Real voter fraud is restricting a fundamental right
One of the most self-destructive features of the Republican Party is a reliance on repressive election laws to win elections. It is one reason the GOP controls the House of Representatives, the Senate and the White House.
This can be seen graphically in the grotesquely gerrymandered legislative and congressional districts they have drawn in states such as Wisconsin, Ohio and Texas. In the Austin area, for example, urban and suburban Democratic voters are split among five mostly rural Republican districts.
The GOP’s cheap tricks don’t stop with gerrymandering. They are also evident in state laws that restrict some people from registering to vote or kick them off the rolls if they are registered.
While these techniques might be effective in the short run, they will cement Republicans’ reputation as a party that has a problem with democracy.
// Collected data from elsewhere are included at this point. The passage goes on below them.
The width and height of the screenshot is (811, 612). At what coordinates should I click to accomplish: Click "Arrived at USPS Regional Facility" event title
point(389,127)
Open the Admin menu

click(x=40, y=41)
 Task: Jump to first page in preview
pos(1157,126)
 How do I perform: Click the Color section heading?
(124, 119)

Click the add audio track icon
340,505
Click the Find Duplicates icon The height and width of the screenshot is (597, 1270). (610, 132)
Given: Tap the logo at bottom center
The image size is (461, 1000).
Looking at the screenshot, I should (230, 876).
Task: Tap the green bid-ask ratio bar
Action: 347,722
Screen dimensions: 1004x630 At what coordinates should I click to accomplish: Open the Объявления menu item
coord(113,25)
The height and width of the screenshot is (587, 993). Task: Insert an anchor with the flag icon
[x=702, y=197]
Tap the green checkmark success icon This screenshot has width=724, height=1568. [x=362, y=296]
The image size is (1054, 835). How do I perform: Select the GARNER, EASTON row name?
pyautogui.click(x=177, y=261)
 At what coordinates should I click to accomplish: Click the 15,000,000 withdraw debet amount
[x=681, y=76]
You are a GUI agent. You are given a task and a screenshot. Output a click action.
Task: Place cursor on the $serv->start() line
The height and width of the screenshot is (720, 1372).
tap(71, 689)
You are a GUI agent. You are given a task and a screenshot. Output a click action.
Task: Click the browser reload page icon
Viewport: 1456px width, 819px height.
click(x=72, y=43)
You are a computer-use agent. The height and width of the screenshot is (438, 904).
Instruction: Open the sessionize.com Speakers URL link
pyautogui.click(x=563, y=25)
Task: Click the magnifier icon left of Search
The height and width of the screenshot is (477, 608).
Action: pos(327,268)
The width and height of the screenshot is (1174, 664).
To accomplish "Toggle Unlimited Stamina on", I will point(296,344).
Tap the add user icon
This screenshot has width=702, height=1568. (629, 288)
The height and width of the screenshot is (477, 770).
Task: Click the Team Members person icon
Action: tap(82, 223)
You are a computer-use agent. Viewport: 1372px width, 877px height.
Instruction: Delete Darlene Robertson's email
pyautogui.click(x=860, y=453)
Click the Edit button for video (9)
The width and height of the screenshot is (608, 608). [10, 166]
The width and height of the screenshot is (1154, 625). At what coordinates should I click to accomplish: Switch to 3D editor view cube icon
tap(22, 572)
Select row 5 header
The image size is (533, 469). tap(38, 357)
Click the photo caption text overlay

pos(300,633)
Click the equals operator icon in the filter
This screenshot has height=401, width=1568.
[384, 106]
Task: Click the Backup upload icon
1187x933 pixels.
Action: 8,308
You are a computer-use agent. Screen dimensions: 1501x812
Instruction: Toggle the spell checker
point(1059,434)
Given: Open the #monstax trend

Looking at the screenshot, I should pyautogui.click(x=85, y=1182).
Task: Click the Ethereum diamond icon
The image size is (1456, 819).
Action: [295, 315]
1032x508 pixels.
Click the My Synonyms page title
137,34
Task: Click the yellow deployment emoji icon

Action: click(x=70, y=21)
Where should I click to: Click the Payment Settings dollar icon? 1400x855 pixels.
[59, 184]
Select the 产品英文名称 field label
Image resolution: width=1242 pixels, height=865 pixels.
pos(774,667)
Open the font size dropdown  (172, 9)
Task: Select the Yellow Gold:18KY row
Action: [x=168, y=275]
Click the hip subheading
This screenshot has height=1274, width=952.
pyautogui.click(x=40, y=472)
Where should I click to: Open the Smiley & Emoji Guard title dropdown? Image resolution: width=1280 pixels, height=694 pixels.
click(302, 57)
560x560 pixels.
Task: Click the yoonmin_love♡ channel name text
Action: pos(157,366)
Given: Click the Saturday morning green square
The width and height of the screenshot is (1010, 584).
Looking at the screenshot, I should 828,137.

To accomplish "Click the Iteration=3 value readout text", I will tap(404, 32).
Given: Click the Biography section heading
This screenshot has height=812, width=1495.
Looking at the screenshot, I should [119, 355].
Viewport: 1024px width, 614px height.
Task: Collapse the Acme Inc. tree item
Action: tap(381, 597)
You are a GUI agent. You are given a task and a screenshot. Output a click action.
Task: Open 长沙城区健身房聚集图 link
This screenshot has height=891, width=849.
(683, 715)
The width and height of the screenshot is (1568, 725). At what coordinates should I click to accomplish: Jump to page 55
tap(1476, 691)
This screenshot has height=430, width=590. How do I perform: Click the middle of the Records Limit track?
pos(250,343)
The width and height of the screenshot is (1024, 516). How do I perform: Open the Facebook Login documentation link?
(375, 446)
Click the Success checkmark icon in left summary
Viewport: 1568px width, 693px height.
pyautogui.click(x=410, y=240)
Exhibit A for Republican bad acts would have to be Georgia, a red state that has a surprisingly tight gubernatorial race. Georgia passed a law last year saying information on registration forms must exactly match public agencies’ files, down to details as irrelevant as the presence or absence of a hyphen.
Secretary of State Brian Kemp, who also happens to be the GOP candidate in the close governor’s race, has used that law to block a reported 53,000 voter registration forms, largely from African-Americans. These people can still vote if they bring in an ID that matches government databases, though many might not be aware.
In North Dakota, meanwhile, thousands of Native Americans are unable to register because they do not have street addresses. They don’t have addresses because the Postal Service won’t deliver to their remote homes on reservations and insists that they create a post office box as their mailing address. It’s ironic that the people who lived in North America long before anyone else are told they can’t vote because they are not sufficiently rooted.
To add to the misery, Republican office holders are also purging voters from registration rolls. Cleaning up voter registration lists, to account for deaths and relocations, is a legitimate part of managing elections.
But that’s not always the reason. Perhaps not surprisingly, the most aggressive purging has been done in at least eight mostly Southern states controlled by Republicans and with a history of racial discrimination, according to the New York University Law School’s Brennan Center for Justice.
Other tactics include throwing up unneeded barriers to registering voters. Texas, for instance, requires that anyone who assists in registration attend a training course and be licensed by the state. As most of this work is done by armies of volunteers dedicating a few hours at a time, this law needlessly hinders registration of valid voters.
The rationale for these laws and measures is the need to clamp down on the miniscule threat of voter fraud. The real fraud is efforts to keep those with every right to vote from exercising one of their most fundamental liberties.